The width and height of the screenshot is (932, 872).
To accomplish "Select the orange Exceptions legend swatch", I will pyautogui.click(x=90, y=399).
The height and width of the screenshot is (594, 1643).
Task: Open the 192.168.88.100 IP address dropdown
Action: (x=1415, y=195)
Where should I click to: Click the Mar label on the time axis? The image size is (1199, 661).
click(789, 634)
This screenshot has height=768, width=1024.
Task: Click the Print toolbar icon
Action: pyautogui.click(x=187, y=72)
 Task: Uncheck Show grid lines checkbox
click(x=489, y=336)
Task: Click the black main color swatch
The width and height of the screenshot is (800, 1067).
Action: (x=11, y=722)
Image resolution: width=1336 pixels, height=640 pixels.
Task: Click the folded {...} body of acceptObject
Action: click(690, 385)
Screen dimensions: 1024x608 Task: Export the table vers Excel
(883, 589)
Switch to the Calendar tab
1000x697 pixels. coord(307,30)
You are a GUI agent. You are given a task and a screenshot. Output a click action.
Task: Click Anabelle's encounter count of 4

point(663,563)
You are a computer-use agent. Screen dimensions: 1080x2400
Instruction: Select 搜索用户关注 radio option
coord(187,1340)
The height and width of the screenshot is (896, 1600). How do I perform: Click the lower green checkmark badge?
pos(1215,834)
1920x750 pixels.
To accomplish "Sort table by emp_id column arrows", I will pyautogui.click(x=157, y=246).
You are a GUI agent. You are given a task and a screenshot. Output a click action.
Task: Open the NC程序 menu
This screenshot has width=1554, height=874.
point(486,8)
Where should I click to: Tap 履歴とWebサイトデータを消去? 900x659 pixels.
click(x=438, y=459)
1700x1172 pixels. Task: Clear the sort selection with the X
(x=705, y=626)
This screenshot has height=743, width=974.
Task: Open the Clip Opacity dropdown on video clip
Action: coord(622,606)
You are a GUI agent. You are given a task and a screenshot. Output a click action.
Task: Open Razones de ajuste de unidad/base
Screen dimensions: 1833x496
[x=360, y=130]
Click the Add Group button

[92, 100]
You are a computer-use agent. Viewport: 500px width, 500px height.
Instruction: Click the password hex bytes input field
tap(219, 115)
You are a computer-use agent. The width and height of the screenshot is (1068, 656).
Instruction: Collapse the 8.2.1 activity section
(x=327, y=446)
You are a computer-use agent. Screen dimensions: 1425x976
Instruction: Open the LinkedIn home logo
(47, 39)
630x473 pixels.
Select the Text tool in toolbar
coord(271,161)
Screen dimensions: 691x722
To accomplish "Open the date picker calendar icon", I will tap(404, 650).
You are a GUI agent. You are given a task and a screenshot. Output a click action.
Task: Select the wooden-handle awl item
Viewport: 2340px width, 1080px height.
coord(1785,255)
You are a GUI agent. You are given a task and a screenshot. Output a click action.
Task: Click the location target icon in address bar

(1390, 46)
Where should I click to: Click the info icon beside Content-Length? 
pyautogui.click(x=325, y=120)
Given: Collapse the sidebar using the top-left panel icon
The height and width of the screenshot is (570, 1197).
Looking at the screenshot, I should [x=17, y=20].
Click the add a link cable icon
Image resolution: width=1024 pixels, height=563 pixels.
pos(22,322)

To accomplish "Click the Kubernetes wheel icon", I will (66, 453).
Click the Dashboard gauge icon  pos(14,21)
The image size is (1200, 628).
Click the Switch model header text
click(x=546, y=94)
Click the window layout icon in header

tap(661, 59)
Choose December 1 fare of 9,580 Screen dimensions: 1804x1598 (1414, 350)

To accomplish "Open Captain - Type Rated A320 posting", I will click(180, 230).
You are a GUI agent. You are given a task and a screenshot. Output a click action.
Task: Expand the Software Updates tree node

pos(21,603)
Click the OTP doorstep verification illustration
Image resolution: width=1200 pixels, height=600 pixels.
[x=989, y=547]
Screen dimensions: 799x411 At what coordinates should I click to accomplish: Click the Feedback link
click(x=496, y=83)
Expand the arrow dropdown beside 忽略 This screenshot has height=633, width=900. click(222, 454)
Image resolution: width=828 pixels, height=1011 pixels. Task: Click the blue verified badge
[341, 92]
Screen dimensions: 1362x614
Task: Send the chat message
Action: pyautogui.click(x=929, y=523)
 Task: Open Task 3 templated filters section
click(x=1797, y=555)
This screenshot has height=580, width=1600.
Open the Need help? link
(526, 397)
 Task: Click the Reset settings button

Assigned task: Out of the data above, transcribe exactly and only the lines starting with the line that has "Instruction: Open the LinkedIn home logo" and going on through the line that has "Expand the arrow", both included.

Task output:
Instruction: Open the LinkedIn home logo
(47, 39)
630x473 pixels.
Select the Text tool in toolbar
coord(271,161)
Screen dimensions: 691x722
To accomplish "Open the date picker calendar icon", I will tap(404, 650).
You are a GUI agent. You are given a task and a screenshot. Output a click action.
Task: Select the wooden-handle awl item
Viewport: 2340px width, 1080px height.
coord(1785,255)
You are a GUI agent. You are given a task and a screenshot. Output a click action.
Task: Click the location target icon in address bar

(1390, 46)
Where should I click to: Click the info icon beside Content-Length? 
pyautogui.click(x=325, y=120)
Given: Collapse the sidebar using the top-left panel icon
The height and width of the screenshot is (570, 1197).
Looking at the screenshot, I should [x=17, y=20].
Click the add a link cable icon
Image resolution: width=1024 pixels, height=563 pixels.
pos(22,322)

To accomplish "Click the Kubernetes wheel icon", I will (66, 453).
Click the Dashboard gauge icon  pos(14,21)
The image size is (1200, 628).
Click the Switch model header text
click(x=546, y=94)
Click the window layout icon in header

tap(661, 59)
Choose December 1 fare of 9,580 Screen dimensions: 1804x1598 (1414, 350)

To accomplish "Open Captain - Type Rated A320 posting", I will click(180, 230).
You are a GUI agent. You are given a task and a screenshot. Output a click action.
Task: Expand the Software Updates tree node

pos(21,603)
Click the OTP doorstep verification illustration
Image resolution: width=1200 pixels, height=600 pixels.
[x=989, y=547]
Screen dimensions: 799x411 At what coordinates should I click to accomplish: Click the Feedback link
click(x=496, y=83)
Expand the arrow dropdown beside 忽略 This screenshot has height=633, width=900. click(222, 454)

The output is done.